## WORK TO DO
Pull out each line of the material below that includes the string "button".

+++ ENTRIES

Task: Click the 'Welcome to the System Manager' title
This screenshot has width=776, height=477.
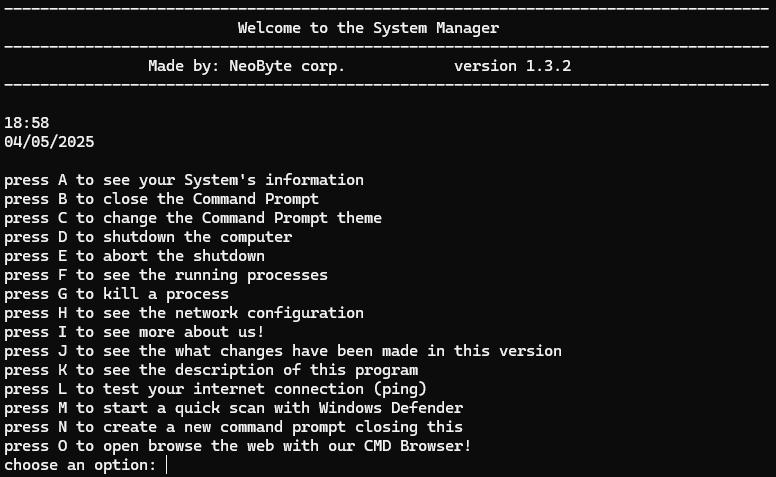Action: pos(368,28)
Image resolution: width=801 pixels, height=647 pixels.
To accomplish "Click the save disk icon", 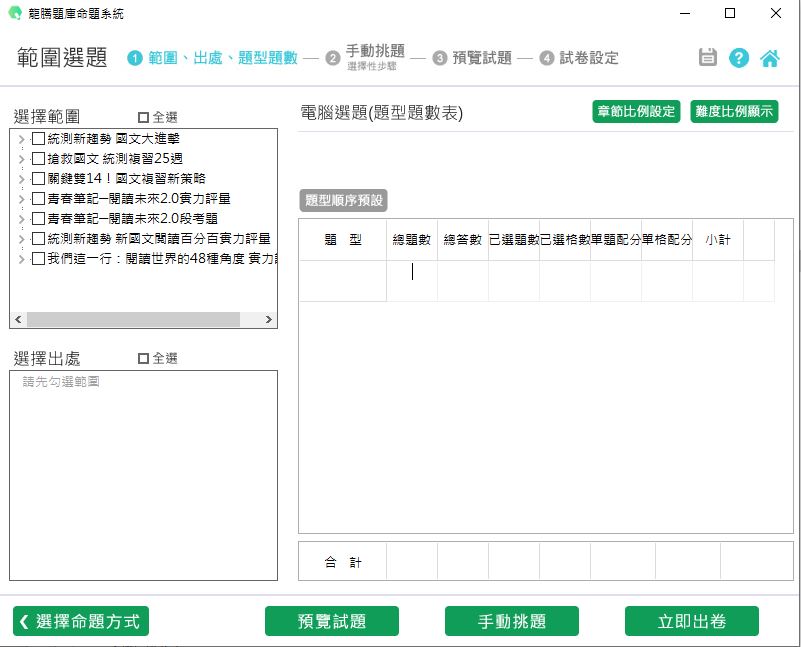I will point(708,57).
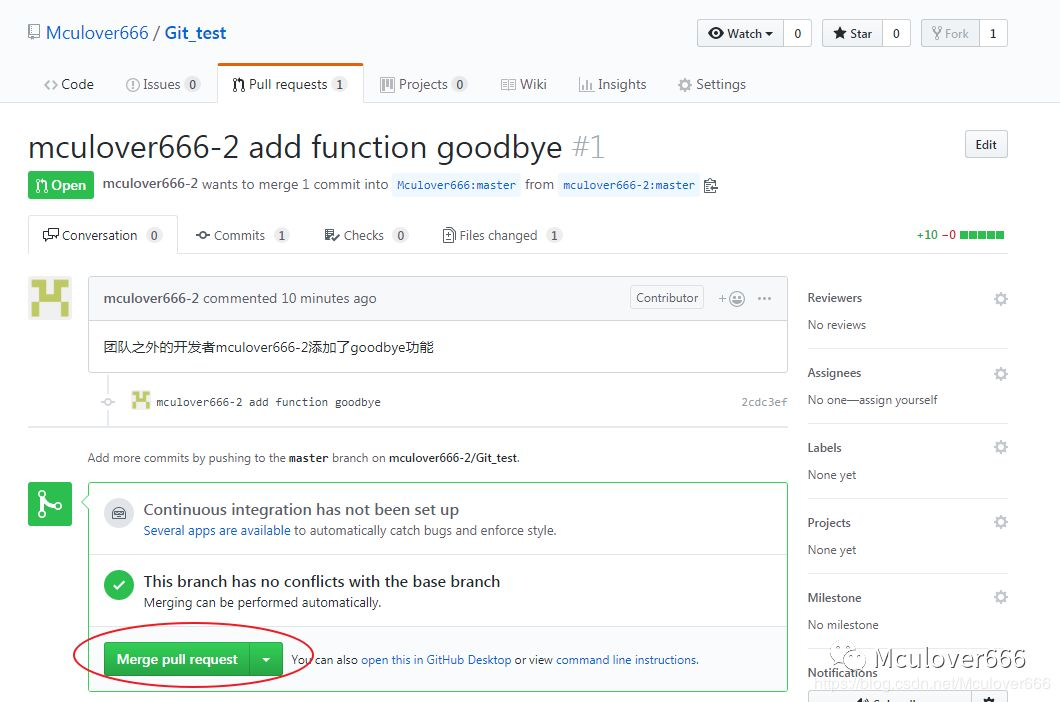
Task: Star the Git_test repository
Action: click(852, 34)
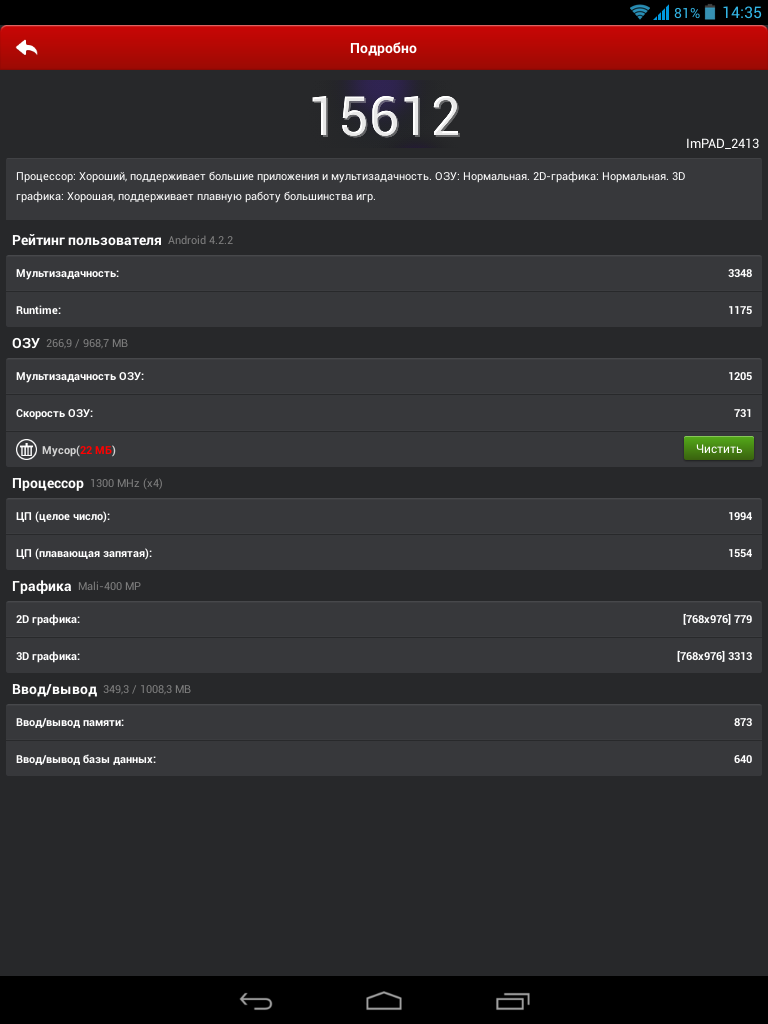
Task: Tap the 2D графика result row
Action: click(x=384, y=619)
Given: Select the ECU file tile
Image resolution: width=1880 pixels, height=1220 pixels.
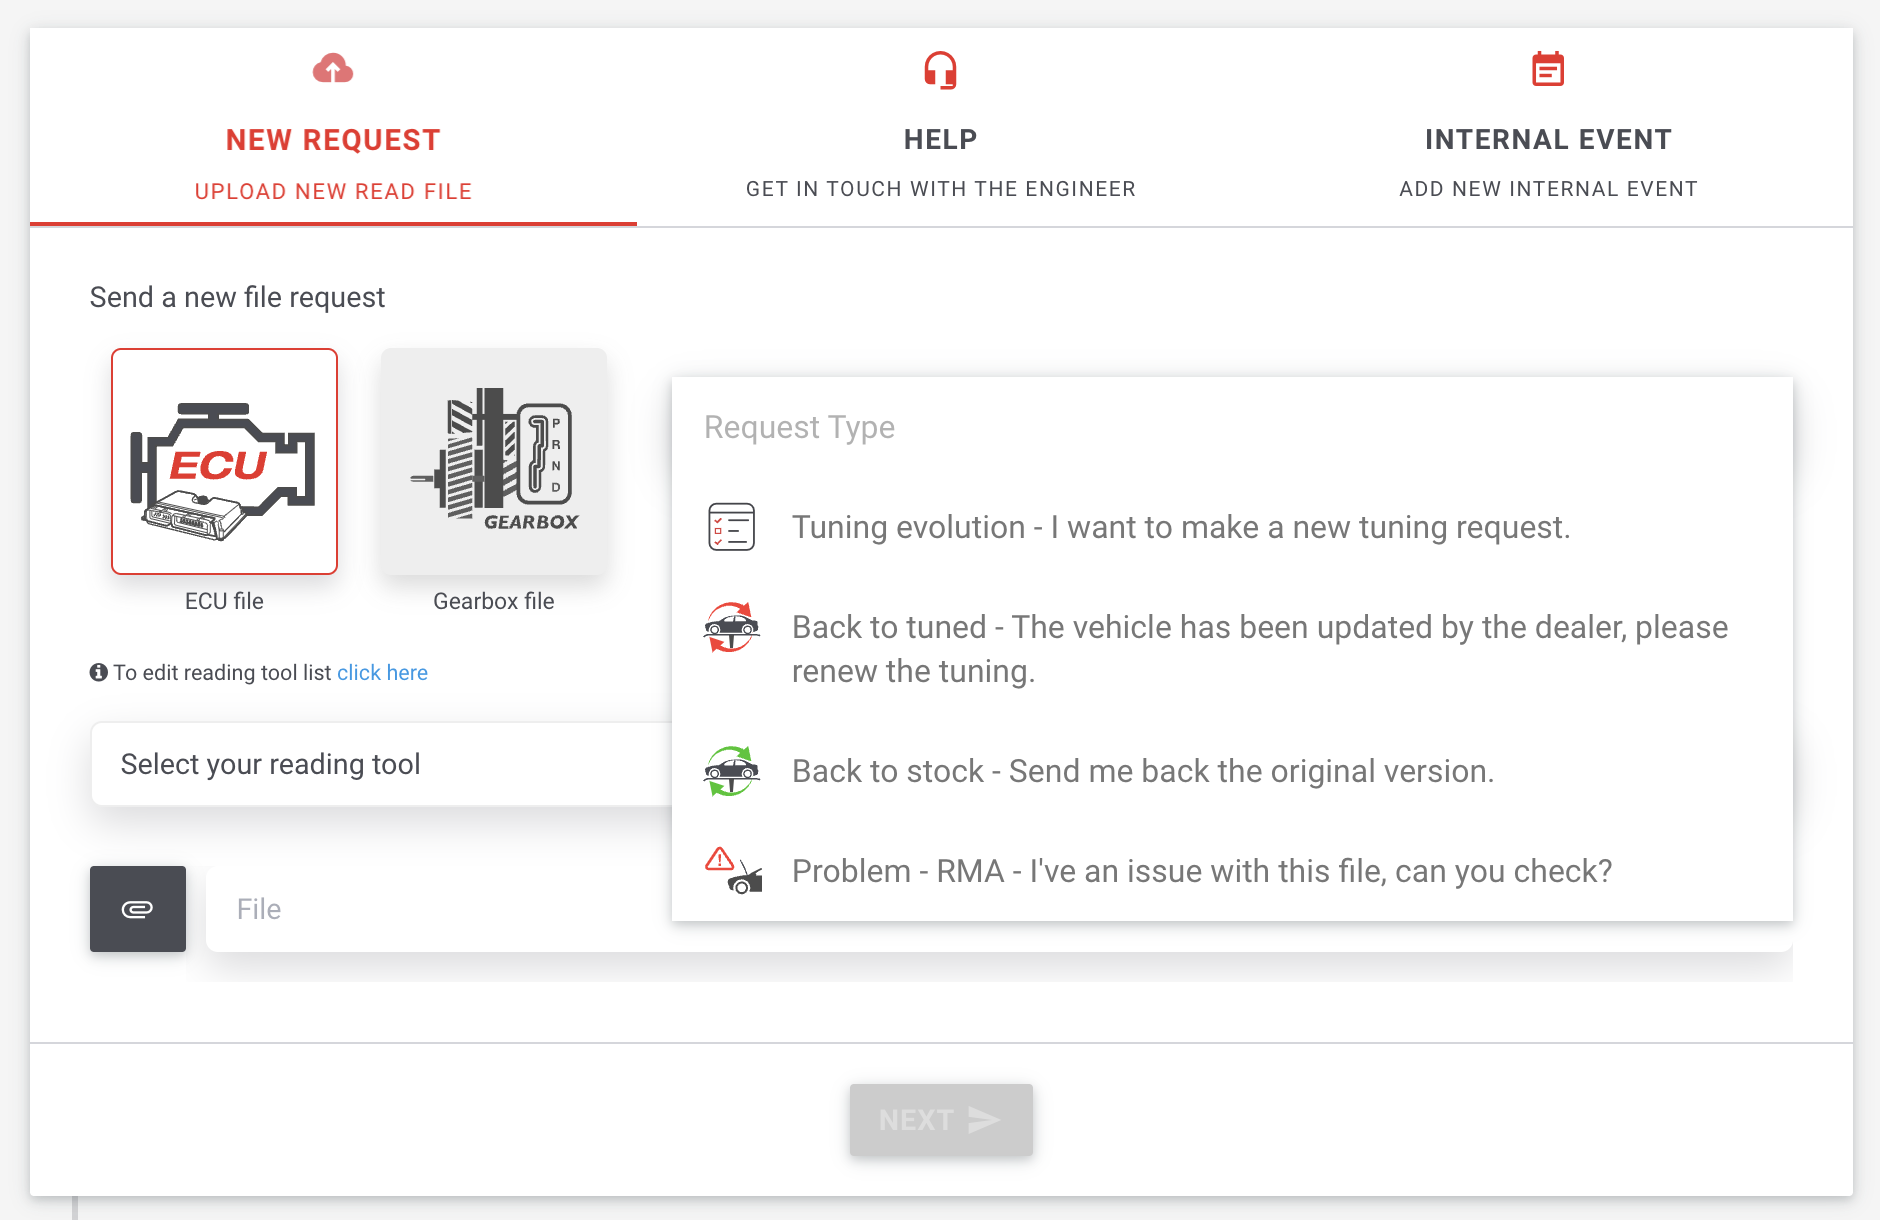Looking at the screenshot, I should tap(224, 461).
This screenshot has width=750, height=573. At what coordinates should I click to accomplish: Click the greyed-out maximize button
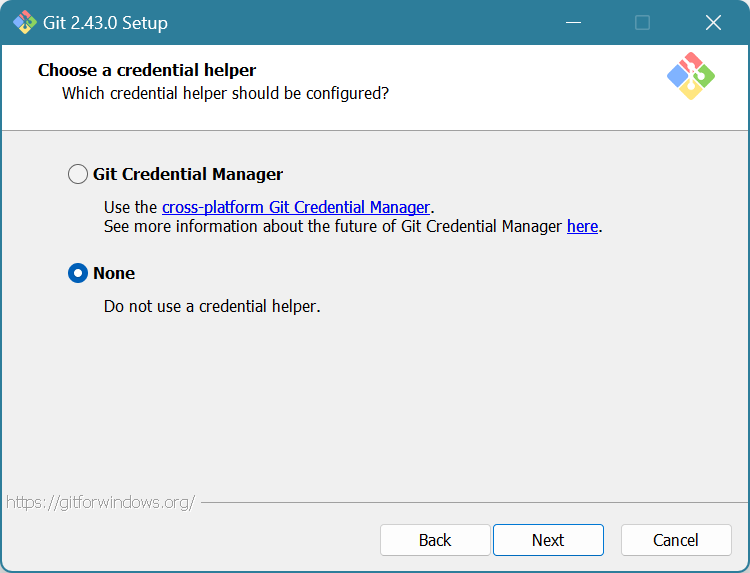click(642, 22)
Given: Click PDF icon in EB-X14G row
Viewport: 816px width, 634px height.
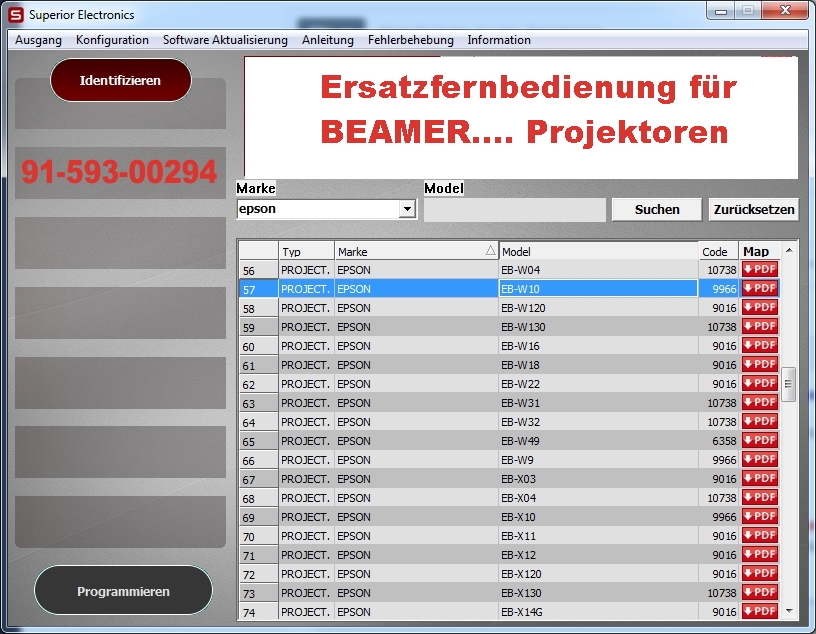Looking at the screenshot, I should click(759, 612).
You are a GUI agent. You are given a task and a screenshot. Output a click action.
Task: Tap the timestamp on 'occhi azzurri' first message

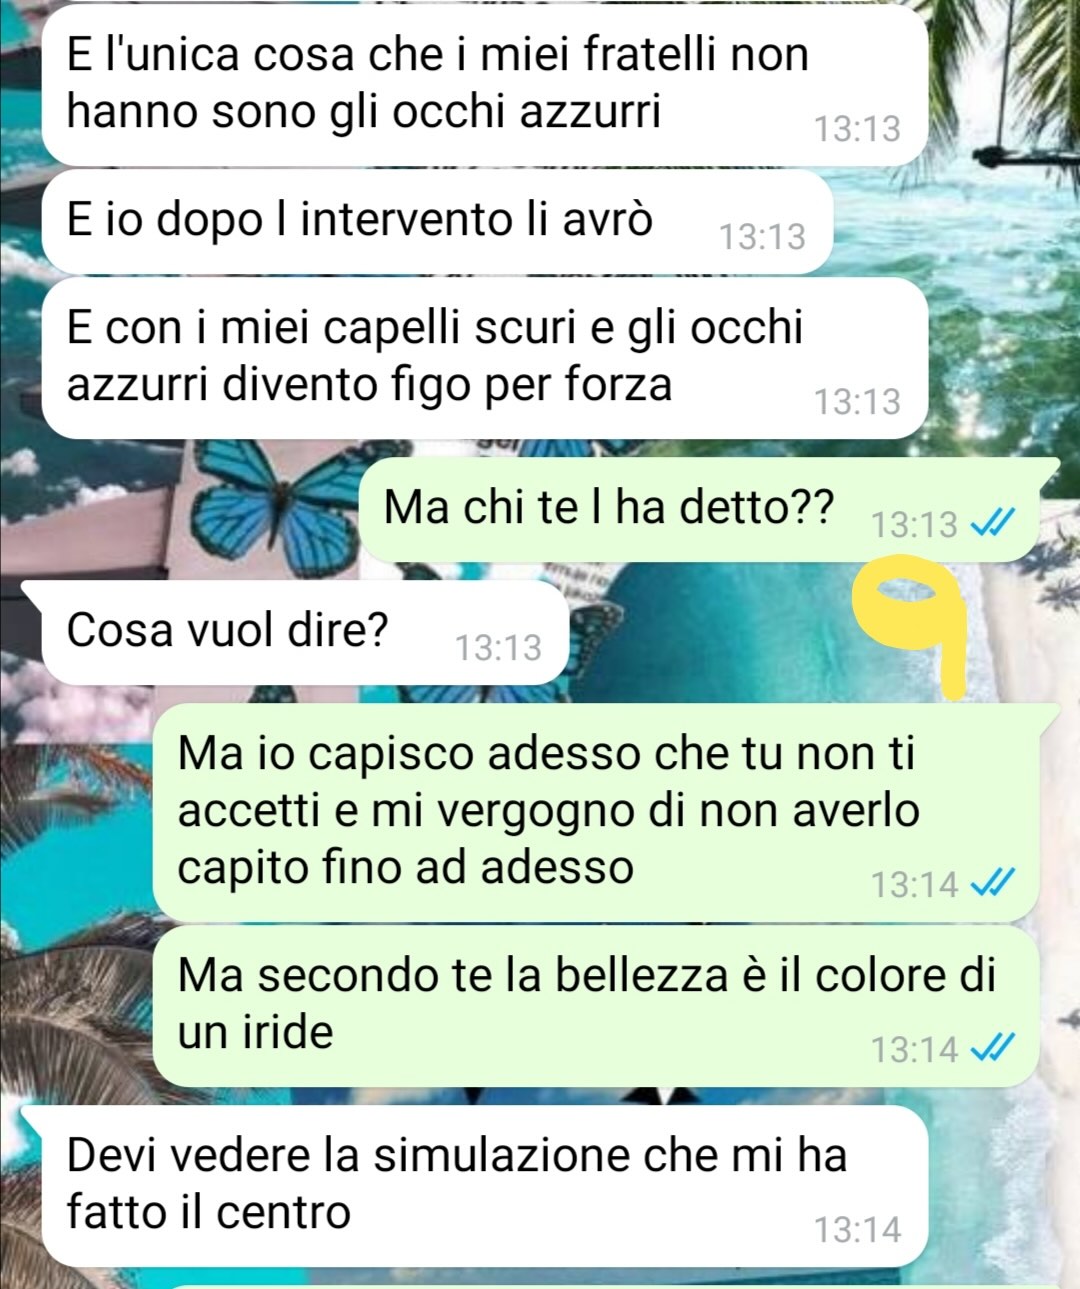pos(857,129)
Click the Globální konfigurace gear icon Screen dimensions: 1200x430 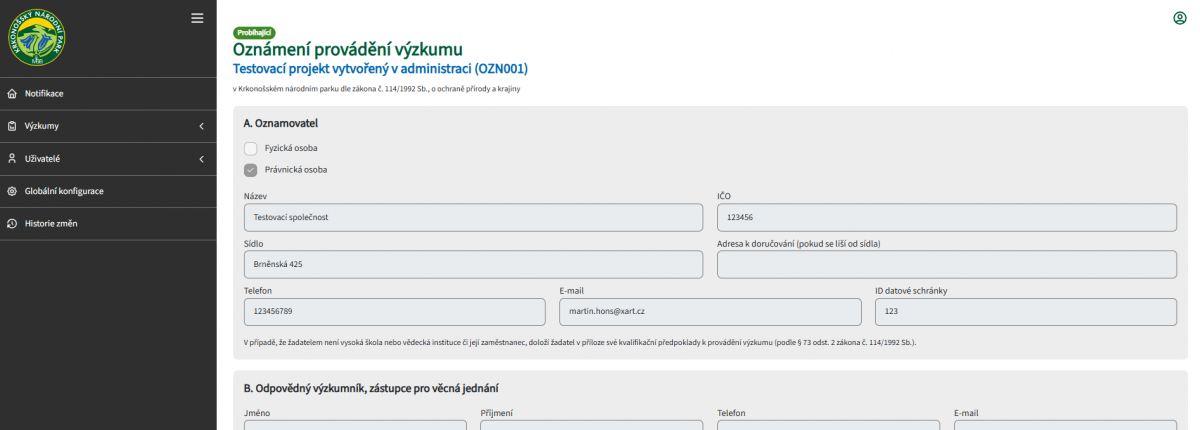click(x=12, y=191)
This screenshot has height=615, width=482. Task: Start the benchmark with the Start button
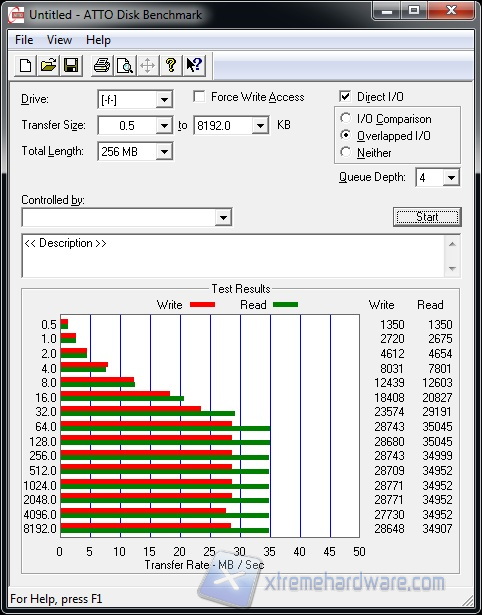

++++++

## FULL OUTPUT
This screenshot has width=750, height=573. At what coordinates should I click to accomplish: Click the greyed-out maximize button
This screenshot has height=615, width=482. Task: Start the benchmark with the Start button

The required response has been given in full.